Aiding water sector repairs, the European Union and UNICEF maintain water flowing to families
Considering Lebanon’s economic crisis has hindered the country’s water establishments from conducting costly repairs and maintenance, UNICEF with EU funds has enabled additional water delivery to families
In the middle of summer, not having running water to the house is a nightmare situation for families such as Noura’s, who besides having four children of her own, also looks after her three grandchildren.
“It was a disaster without water. We couldn’t wash anything, clean the house. It was horrible,” Noura remembers.
“Even the children couldn’t take a bath, I was helping them wash with a water pitcher, it was terrible.”
Noura’s home was one of more than 1000 households in the Nahr el Mot region, just north of Lebanon’s capital Beirut, which was recently affected by the pump breaking at the nearby borehole.
But with swift action by the Beirut and Mount Lebanon water establishment, the European Union and its implementing partner, UNICEF, the Naher el Mot Borehole was repaired within a week.
Since the economic crisis hit Lebanon in late 2019, the water sector has been badly affected, and in turn, families around the country have been subject to cuts in their water supply.
When houses in Lebanon don’t have access to water, families have to turn to buying trucks of water to fill tanks, which is extremely costly for them considering the inflation in the country.
When the water cut in Nahr el Mot, Noura had to spend 500,000 Lebanese Lira every three days on water.
“When the water was fixed, I was really happy because we can play again and take baths”
Considering the whole area was affected, there was a three-day waiting list to have water trucked in, meaning she had to use drinking water to bathe the children during this time.
“I was barely using water, so I could save water for at least three days,” Noura explains.
The children wanted to play … and I couldn’t explain to them that it was too hot so they couldn’t play because they can’t take a bath.”
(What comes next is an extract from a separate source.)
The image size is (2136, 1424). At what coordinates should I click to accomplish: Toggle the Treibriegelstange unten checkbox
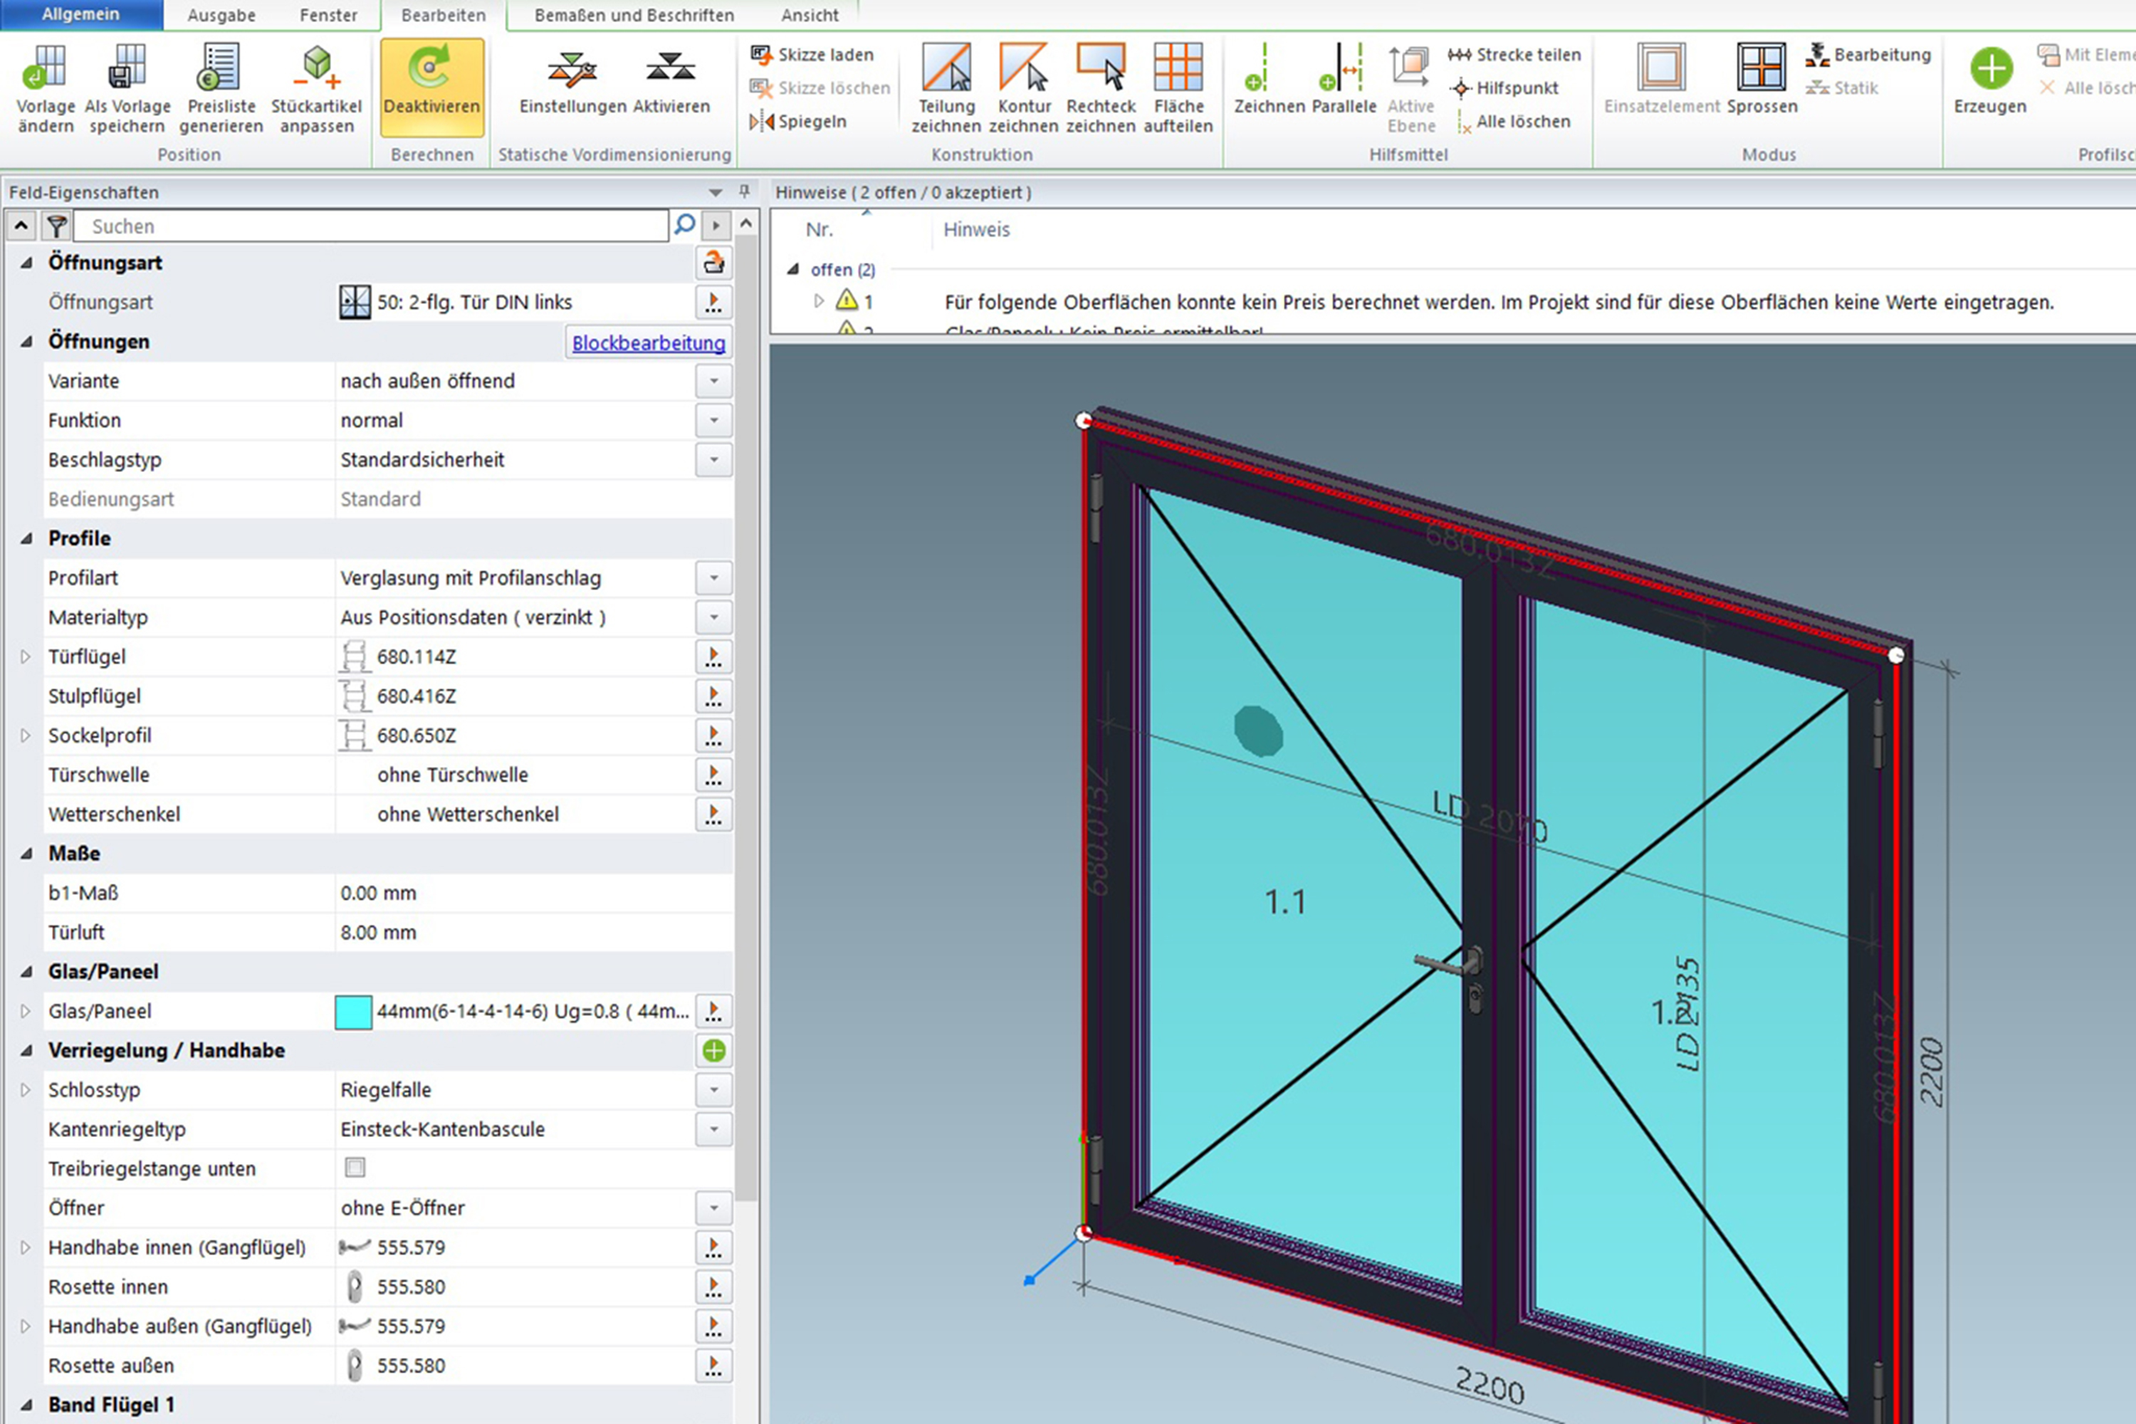tap(355, 1167)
The work of four regional water establishments across Lebanon has been hindered due to the local currency depreciating by over 90%, restricting their ability to buy now expensive fuel for generators to make up for the lack of state electricity, as well as parts for constant repairs and maintenance.
The European Union in partnership with UNICEF has been working with the water establishments to address water issues in Lebanon since January 2022, in order to maintain water supplies as much as possible in a country facing an economic crisis.
With EU support, UNICEF has covered the repair and maintenance of 400 water pumping stations and sites and supplied more than 76 tons of chlorine and ferric chloride, resulting in the delivery of at least an additional average of 1 hour of water per day, reaching around 500,000 people every month.
Engineer Antoine el Zoghbi from the Beirut and Mount Lebanon Water Establishment (BMLWE) is glad to now be able to keep water flowing to families.
“Thanks to this project and the funds from the EU the water sector was able to stand, survive and thrive,” el Zoghbi says.
“We were also able to treat water, using chlorine procured under this project.”
There is consistent cooperation between the water establishment and UNICEF field monitoring teams in order to coordinate all the repairs and maintenance.
Engineer Rana El Hage is part of the crucial UNICEF field monitoring team working with BMLWE.
“Whenever there are repairs being done, we have to be on the ground to monitor and see that everything is going smoothly,” El Hage says.
“I was very sad to open the tap and not find water to wash my hands”
Young Noura, 7, expressed that she couldn’t do anything when there was no water, including washing her hands, brushing her teeth, or even play because of the heat.
“I was sitting and doing nothing but now I can enjoy my time again,” she says happily.
“When the water was fixed, I was really happy because we can play again and take baths.”
Nine-year-old Ali feels the same way; “I was very sad to open the tap and not find water to wash my hands.”
“But when there was water again, I was very happy because I could take as many baths as I want and I can use the hot and cold-water taps.”
Noura is glad to be able to now save the money she was spending on water “because these days you need the money for essential things.”
“When the repair was done and we had water, we all started to dance and do the dabka because the life in the house came back to normal,” Noura says, referring to a traditional Lebanese dance of celebration.